Un enseignant de langues orientales du primaire était poursuivi en Cour intermédiaire sous une charge de “Indecent act upon ‘E’ (Ndlr : la filette) who was under the age of 12”. Il était accusé d’avoir pratiqué des attouchements sur l’une de ses élèves de Std I en 2010. Cinq ans après, l’affaire est passée en cour et, dans un jugement rendu hier, la magistrate Niroshini Ramsoondar a disculpé l’enseignant qui, a-t-elle souligné, est resté cohérent dans sa version des faits tout le long du procès. L’enseignant était défendu par Me Rama Valayden.  
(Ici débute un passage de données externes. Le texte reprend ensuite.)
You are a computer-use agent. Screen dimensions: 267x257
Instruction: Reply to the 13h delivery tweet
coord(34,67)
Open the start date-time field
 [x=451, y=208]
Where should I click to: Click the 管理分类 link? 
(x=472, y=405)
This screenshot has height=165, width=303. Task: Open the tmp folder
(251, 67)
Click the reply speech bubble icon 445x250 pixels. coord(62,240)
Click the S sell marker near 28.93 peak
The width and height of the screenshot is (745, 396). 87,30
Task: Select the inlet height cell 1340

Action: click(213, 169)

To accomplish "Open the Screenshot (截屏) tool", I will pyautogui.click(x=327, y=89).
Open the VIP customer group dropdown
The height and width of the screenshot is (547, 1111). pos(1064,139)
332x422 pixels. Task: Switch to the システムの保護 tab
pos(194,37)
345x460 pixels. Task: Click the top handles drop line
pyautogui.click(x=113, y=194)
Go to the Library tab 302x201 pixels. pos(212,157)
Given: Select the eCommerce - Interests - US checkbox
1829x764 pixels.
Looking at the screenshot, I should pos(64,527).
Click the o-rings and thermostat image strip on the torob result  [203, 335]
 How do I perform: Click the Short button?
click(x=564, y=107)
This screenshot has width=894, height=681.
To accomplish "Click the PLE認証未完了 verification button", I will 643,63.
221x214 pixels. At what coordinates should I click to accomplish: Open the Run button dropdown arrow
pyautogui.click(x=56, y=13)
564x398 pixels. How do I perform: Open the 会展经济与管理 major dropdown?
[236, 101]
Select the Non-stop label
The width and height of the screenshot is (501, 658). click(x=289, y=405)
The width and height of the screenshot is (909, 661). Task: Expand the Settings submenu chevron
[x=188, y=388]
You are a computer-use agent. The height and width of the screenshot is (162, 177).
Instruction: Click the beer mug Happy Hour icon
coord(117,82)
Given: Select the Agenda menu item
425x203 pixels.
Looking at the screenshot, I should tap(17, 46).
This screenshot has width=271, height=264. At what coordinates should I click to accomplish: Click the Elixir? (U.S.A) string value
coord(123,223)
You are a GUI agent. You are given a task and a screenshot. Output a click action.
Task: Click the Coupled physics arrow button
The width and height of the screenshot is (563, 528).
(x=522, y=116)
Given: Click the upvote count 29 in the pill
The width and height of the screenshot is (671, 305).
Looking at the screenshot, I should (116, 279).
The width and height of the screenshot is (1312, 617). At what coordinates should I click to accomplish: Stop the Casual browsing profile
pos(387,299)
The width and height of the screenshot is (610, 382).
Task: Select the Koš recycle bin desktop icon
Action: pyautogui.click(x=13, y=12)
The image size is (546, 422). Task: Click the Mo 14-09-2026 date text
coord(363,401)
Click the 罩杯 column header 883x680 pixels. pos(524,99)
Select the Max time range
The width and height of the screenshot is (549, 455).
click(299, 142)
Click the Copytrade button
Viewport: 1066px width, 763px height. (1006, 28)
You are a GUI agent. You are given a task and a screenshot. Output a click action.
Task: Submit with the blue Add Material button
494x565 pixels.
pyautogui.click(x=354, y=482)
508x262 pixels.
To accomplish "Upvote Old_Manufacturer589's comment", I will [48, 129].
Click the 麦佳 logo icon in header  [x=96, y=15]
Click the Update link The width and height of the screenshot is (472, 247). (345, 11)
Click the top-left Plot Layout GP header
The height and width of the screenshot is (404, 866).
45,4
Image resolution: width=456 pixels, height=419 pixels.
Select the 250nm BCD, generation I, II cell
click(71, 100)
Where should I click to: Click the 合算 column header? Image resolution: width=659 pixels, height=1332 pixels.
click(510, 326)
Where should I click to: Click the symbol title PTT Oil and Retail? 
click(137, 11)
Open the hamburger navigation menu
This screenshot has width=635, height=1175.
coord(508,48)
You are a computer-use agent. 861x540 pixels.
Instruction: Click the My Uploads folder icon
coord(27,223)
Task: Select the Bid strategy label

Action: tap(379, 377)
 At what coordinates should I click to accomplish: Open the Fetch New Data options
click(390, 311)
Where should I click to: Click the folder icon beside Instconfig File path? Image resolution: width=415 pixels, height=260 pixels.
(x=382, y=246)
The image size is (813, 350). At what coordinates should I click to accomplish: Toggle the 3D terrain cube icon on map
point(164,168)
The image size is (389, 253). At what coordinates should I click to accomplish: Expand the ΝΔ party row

Selon la version de la fillette, aujourd’hui âgée de 11 ans, les faits remontent au 5 mars 2010. Ce jour-là, avec quatre condisciples, elle se trouvait en classe de télégou, matière qu’elle a avoué « n’avoir jamais aimée ». Un incident a alors perturbé le déroulement des cours : les élèves ont en effet aperçu « une bête qui ressemblait à un serpent » à l’extérieur. Tous sont alors sortis « pour voir ce que c’était ». De retour en classe, la fillette a indiqué qu’elle était assise aux côtés d’une amie lorsque l’enseignant l’a frappé à coup de règle sur la main droite. Celui-ci lui aurait ensuite demandé de se mettre à côté de lui afin qu’il puisse jeter un oeil sur ses devoirs. C’est là que l’enseignant aurait utilisé sa règle dans ses parties intimes, scène qui se serait, selon la  fillette, déroulée « devant toute la classe ». Quelques jours plus tard, souffrant de douleurs et de fièvre, elle a alors raconté l’incident à sa grand-mère paternelle avant que cette dernière ne l’emmène à l’hôpital.
L’enseignant, pour sa part, a nié les charges qui lui étaient reprochées, soutenant que la fillette avait monté cette histoire de toutes pièces car il l’avait grondée ce jour-là. Il rappelle en outre qu’il compte 35 ans de carrière dans le professorat. De même, un élève, présent le jour des faits allégués, a affirmé en cour qu’aucun incident ne s’est produit. De plus, la fameuse règle qui aurait été utilisée par l’enseignant n’a jamais été retrouvée par la police.
Lors de sa plaidoirie, Me Valayden a attiré l’attention de la Cour sur le fait que la version de la fillette était remplie d’incohérences et que le rapport du médecin légiste Sudesh Kumar Gungadin avait démontré que la fillette ne portait aucune trace de quelconque violence sexuelle.
La magistrate a observé que, faute de preuves, la cour ne pouvait se baser entièrement sur la version de la petite fille, ajoutant que la Cour était, de ce fait, dans l’incapacité de dire si la fillette mentait ou non. « The concern of this Court is that “E’s” testimony has been viewed  in the context of all evidence on record and in absence of any supporting/corroborative evidence/witness brought forward by the prosecution which would be desirable. “E’s” testimony is tainted with unreliability and the Court would be derelict in its duty were it to rely on same », a souligné la magistrate lors de son jugement. L’enseignant a donc été blanchi.